• **Task to complete**
Please carry on the passage about building permutations iteratively, picking up right after its final sentence.

• **Source passage**
****************************************
Generally, there are two ways of building a permutation iteratively (i.e. making a change to a permutation of size $$$i$$$ to turn it into a permutation of size $$$i+1$$$ until you reach the required size).

  1. The one I prefer calling ’’bottom up''. If you have a permutation of size $$$n$$$, you can choose some position $$$i$$$ from $$$1$$$ (before all elements) to $$$n+1$$$ (after all elements) and insert $$$n+1$$$ there. If you draw a graph such that OX are indices and OY are values, then the operation basically inserts the new highest point, moving the points with indices from $$$i$$$ to $$$n$$$ to the right by $$$1$$$.

  2. The one I prefer calling ’’left to right''. This is kinda orthogonal to the ’’bottom up'' approach. Instead of choosing a position $$$i$$$ and inserting a value $$$n+1$$$, you choose a value $$$i$$$ and insert it in a position $$$n+1$$$. Think about the graph. You now insert the new rightmost point, and the graph should expand accordingly. That accordingly is actually up. In order to preserve the permutation, you take all existing elements greater than or equal to $$$i$$$ and increase them by $$$1$$$.
****************************************
Stored records:
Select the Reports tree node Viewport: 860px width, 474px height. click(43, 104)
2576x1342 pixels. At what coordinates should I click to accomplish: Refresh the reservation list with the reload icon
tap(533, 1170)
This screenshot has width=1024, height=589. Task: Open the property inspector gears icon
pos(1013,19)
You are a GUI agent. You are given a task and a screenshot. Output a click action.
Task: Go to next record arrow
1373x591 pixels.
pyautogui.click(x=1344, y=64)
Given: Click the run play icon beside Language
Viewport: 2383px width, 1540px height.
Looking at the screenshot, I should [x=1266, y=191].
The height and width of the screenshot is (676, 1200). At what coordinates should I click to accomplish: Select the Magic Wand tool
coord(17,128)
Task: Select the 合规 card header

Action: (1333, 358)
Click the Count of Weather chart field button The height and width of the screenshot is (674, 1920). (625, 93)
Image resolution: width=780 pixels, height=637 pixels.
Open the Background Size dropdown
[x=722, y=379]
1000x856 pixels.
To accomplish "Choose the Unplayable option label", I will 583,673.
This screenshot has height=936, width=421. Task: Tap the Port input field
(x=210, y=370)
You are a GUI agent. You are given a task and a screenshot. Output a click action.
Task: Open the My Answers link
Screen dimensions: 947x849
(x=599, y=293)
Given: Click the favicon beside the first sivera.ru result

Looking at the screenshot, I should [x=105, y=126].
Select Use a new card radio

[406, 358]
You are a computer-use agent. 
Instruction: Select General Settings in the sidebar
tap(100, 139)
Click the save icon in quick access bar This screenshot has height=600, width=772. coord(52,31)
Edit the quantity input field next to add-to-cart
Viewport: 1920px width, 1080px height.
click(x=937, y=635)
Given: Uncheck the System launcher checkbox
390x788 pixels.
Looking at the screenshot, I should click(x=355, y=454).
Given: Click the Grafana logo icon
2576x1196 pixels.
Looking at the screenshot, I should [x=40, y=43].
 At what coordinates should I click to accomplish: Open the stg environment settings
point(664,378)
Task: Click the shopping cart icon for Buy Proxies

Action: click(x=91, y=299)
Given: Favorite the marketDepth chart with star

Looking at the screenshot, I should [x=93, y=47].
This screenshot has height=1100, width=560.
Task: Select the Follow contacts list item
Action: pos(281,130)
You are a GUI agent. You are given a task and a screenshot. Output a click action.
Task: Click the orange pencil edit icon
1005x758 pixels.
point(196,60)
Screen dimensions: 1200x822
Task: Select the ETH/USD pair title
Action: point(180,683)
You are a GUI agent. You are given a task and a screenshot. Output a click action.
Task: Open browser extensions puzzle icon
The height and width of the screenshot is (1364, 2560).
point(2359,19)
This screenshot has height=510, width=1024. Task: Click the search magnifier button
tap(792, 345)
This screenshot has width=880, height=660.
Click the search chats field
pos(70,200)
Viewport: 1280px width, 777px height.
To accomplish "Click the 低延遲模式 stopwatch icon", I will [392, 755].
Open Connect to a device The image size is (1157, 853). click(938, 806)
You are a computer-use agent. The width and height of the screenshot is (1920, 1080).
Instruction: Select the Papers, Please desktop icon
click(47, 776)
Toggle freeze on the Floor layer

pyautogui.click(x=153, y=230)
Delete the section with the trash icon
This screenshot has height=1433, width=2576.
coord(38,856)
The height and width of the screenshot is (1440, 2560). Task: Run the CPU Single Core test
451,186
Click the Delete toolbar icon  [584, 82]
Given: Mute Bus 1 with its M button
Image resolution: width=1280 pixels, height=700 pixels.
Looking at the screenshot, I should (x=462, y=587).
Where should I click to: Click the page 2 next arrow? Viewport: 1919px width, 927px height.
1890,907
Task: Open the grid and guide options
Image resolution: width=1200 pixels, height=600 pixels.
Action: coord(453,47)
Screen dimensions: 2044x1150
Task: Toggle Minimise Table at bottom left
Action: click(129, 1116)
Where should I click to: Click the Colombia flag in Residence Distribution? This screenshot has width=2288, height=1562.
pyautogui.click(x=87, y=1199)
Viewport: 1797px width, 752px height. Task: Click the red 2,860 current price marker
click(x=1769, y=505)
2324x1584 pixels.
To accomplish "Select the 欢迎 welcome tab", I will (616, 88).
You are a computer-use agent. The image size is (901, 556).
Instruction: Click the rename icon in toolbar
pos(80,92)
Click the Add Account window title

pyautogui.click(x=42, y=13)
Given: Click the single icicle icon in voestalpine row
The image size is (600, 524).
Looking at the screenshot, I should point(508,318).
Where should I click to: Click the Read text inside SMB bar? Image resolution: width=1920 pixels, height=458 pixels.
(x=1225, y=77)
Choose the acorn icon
****************************************
• **Output**
Turns out, ’’left to right'' construction works great for this problem. $$$\mathit{dp}_i$$$ counts the number of permutations of size $$$i$$$ that correspond to the first $$$i-1$$$ signs. If you insert a new value to the right and increase all prior greater or equal values by $$$1$$$, then none of the prior signs break.

However, since you also want to satisfy the $$$i$$$-th sign, you want to remember what the $$$i$$$-th value was. So we save it in a state and check against the new value.

That gives you an $$$O(n^3)$$$ solution. I think the transition to $$$O(n^2)$$$ with the prefix sums is described well already.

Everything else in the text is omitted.